→ **TASK**: Each entry should be copied as it stands, leaving the pictures behind.

Content starts

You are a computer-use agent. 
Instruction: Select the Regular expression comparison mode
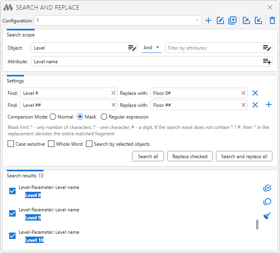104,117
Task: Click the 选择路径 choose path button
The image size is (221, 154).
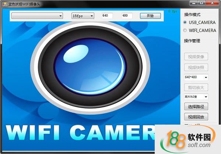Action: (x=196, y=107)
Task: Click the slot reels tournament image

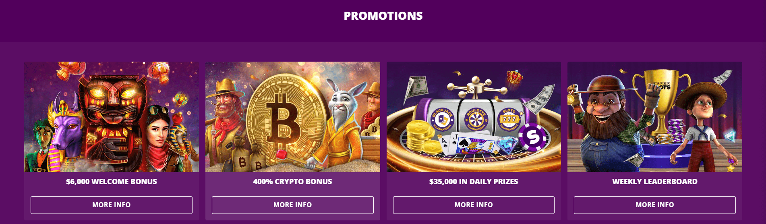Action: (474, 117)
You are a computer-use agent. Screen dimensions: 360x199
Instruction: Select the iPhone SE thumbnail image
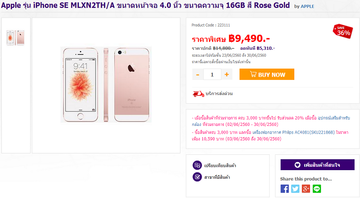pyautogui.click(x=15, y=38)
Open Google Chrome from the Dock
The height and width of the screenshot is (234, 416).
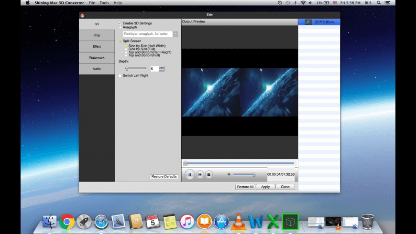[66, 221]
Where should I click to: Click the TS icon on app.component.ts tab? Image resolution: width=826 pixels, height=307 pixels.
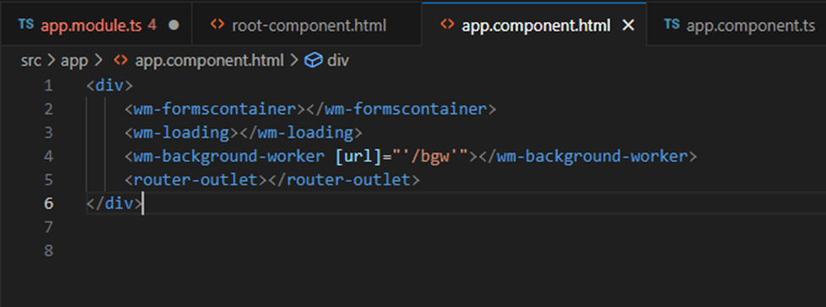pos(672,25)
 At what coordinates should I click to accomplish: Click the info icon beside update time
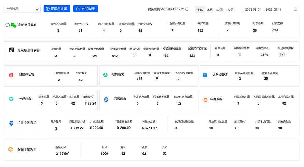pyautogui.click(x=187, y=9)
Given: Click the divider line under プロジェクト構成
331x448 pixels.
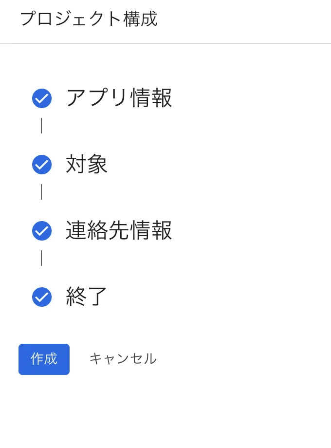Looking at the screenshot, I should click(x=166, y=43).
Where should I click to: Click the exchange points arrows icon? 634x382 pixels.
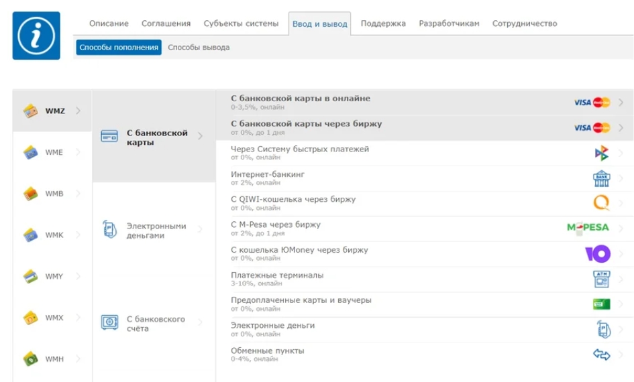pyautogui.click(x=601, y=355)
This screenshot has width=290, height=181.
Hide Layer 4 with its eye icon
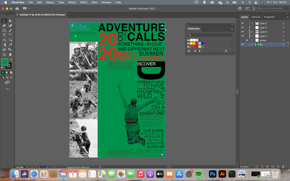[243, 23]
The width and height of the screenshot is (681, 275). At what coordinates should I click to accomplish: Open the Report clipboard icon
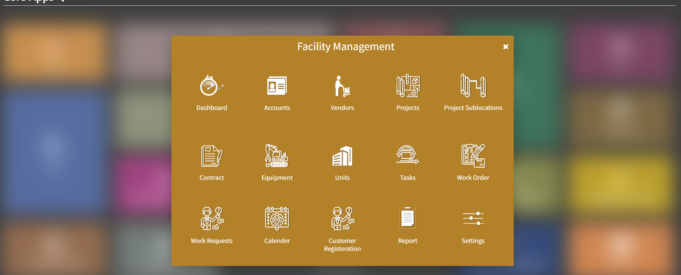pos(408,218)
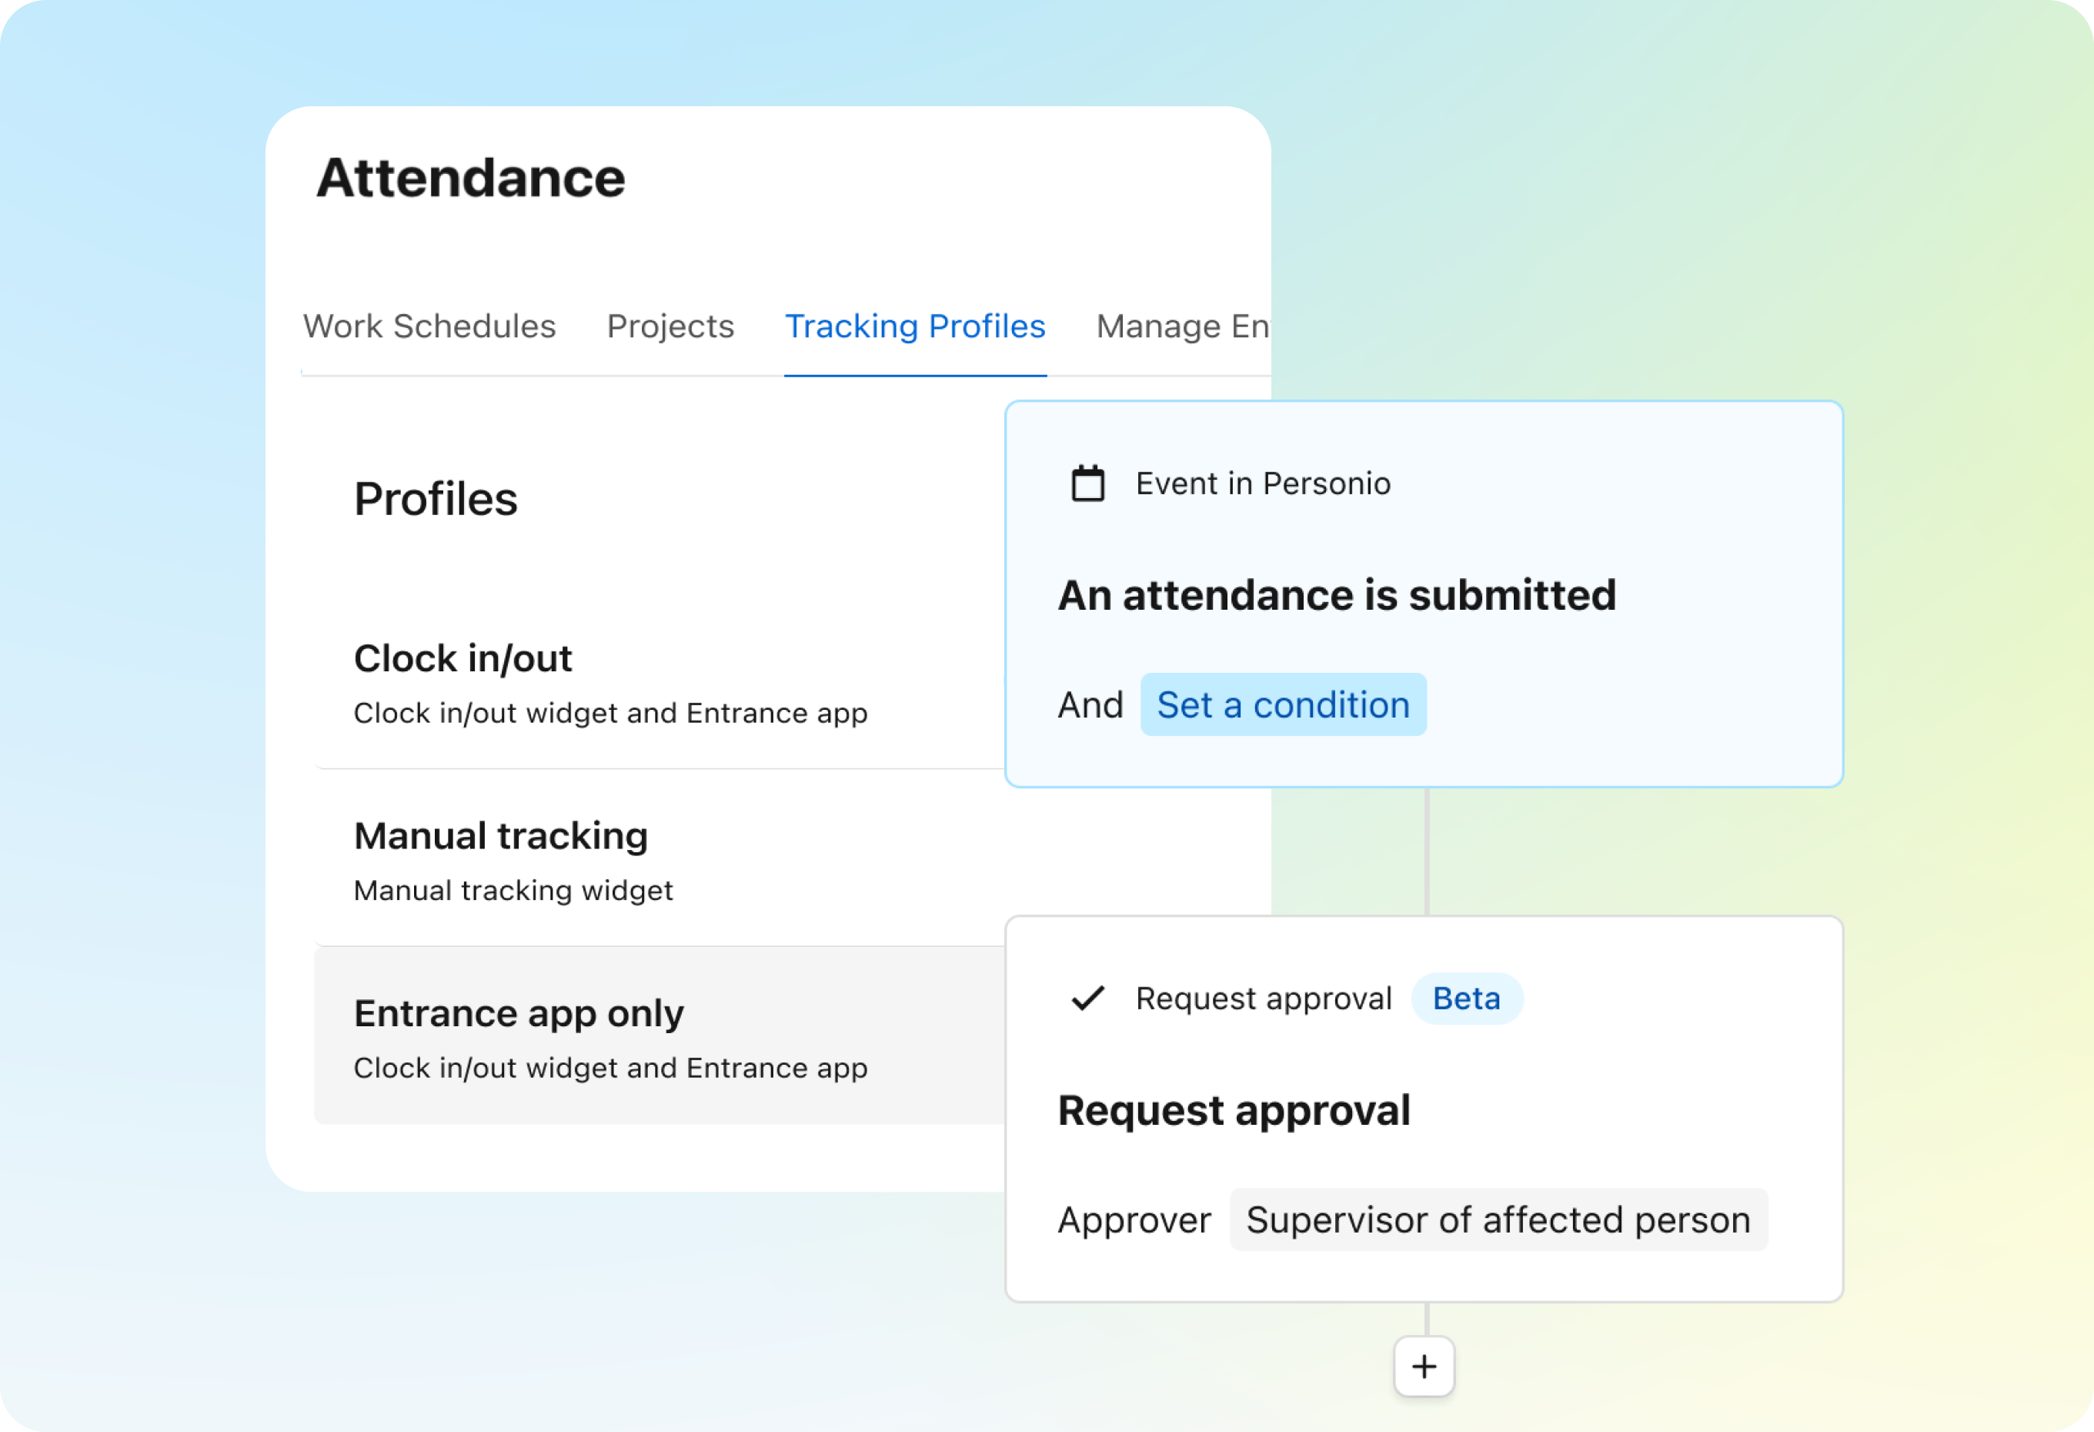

Content ends

→ **RESPONSE**:
You are a computer-use agent. 
Instruction: Select the Regular expression comparison mode
104,117
Task: Click the 选择路径 choose path button
The image size is (221, 154).
Action: (x=196, y=107)
Task: Click the slot reels tournament image

Action: (474, 117)
You are a computer-use agent. Screen dimensions: 360x199
Instruction: Select the iPhone SE thumbnail image
pyautogui.click(x=15, y=38)
Open Google Chrome from the Dock
The height and width of the screenshot is (234, 416).
[66, 221]
Where should I click to: Click the TS icon on app.component.ts tab? Image resolution: width=826 pixels, height=307 pixels.
pos(672,25)
 At what coordinates should I click to accomplish: Click the info icon beside update time
pyautogui.click(x=187, y=9)
Given: Click the divider line under プロジェクト構成
331x448 pixels.
Looking at the screenshot, I should click(x=166, y=43).
Where should I click to: Click the exchange points arrows icon? 634x382 pixels.
pyautogui.click(x=601, y=355)
This screenshot has width=290, height=181.
Hide Layer 4 with its eye icon
[243, 23]
The width and height of the screenshot is (681, 275). At what coordinates should I click to accomplish: Open the Report clipboard icon
pos(408,218)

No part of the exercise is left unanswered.